Home » Who is Everette Talbot?(Driver WAS behind wheel during Tesla crash that killed him and passenger: Motorist moved into another seat ) Wiki, Bio, Age,Investigation,Family,Facebook,Accident,Car Crash, Instagram, Twitter & Quick Facts
Top Stories Trending News UK News USA USA News World News

Who is Everette Talbot?(Driver WAS behind wheel during Tesla crash that killed him and passenger: Motorist moved into another seat ) Wiki, Bio, Age,Investigation,Family,Facebook,Accident,Car Crash, Instagram, Twitter & Quick Facts

Everette Talbot

Everette Talbot Wiki

                                       Everette Talbot Biography

Who is Everette Talbot ?

Everette Talbot, 69, was found in the passenger seat and Will Varner, 59, was found in the back seat of the burned-out electric vehicle that crashed on a residential street in Spring, Texas, near Houston, on December 17. April. They both died at the scene.

However, the US National Transportation Safety Board claimed that the driver and a passenger were in the front seats with their seatbelts fastened just before the accident. In a report released Thursday, the agency said the steering wheel deformation could only have been caused by a human impact, presumably from a driver.wikipedia

The NTSB Recorder’s Laboratory also managed to repair the car’s event data recorder to find that it had reached 67 mph in the five seconds leading up to the accident, meaning the autopilot could not have been operational because the function only It works at the speed limit. it was 35 mph on this highway.

Investigation

An investigation into a fatal Tesla crash last April found there was a driver behind the wheel when the car crashed into a tree and burst into flames, but he moved the seats before succumbing to his injuries.

The investigation covers 765,000 vehicles, nearly everything Tesla has sold in the United States since the start of the 2014 model year. Of the crashes identified as part of the investigation, 17 people were injured and one died.

NHTSA says it has identified 12 crashes since 2018 in which Teslas on traffic-aware auto-pilot or cruise control have struck vehicles in scenes where first responders have used flashing lights, flares, an illuminated arrow board, or hazard warning cones. .

Data from the car’s fire damaged event data recorder also revealed that the accelerator pedal was pressed at times by up to 98.8 percent, according to the NTSB report.

However, questions remain about how or why the two men unbuckled their seat belts and changed seats

However, questions remain about how or why the two men unbuckled their seat belts and changed seats. Among these, the agency said its investigation is still ongoing and has yet to find results such as the driver’s toxicology tests.
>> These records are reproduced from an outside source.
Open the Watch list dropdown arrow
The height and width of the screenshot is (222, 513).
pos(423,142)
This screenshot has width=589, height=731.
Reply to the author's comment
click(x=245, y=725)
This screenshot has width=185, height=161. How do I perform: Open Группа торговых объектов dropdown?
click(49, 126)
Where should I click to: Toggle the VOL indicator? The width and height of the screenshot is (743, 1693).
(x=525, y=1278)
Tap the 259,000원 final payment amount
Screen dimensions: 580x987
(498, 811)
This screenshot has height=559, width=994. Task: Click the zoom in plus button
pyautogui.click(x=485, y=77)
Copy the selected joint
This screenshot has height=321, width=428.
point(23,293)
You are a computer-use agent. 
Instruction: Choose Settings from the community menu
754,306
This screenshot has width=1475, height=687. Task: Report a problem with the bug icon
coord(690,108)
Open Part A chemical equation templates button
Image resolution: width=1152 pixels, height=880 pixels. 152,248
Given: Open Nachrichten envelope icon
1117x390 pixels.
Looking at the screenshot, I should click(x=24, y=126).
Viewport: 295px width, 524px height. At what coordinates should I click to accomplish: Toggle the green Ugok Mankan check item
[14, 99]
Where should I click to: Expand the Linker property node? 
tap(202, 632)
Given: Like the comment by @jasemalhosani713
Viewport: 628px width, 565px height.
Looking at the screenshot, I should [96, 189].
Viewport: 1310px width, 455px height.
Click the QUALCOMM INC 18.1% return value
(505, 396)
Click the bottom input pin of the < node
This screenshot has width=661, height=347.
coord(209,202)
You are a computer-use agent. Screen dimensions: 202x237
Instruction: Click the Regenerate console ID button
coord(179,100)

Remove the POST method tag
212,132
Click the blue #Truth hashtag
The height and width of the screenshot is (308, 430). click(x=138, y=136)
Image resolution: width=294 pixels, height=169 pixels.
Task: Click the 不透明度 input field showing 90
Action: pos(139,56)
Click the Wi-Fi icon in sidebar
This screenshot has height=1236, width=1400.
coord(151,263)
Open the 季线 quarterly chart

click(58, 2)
The agency has also not completely ruled out that the autopilot may have been operating at the time of the accident.

“No conclusions should be drawn about how the accident occurred from the information in this investigation update,” the NTSB wrote in its report.

He added: “ All aspects of the accident, including Tesla’s advanced driver assistance system, the post-accident fire, the exit of the occupants and the results of the driver’s toxicological tests, remain under investigation while the NTSB determines the probable cause, with the intention of issuing safety recommendations. to prevent similar events in the future. ‘wikipedia

Tesla CEO Elon Musk initially claimed that data downloaded from the company said that the autopilot was not active in the car and that Varner had not purchased the most advanced autonomous driving system.

Accident

The billionaire tech leader also said the autopilot couldn’t have been in use because it only works if it detects street markings, which this street didn’t have.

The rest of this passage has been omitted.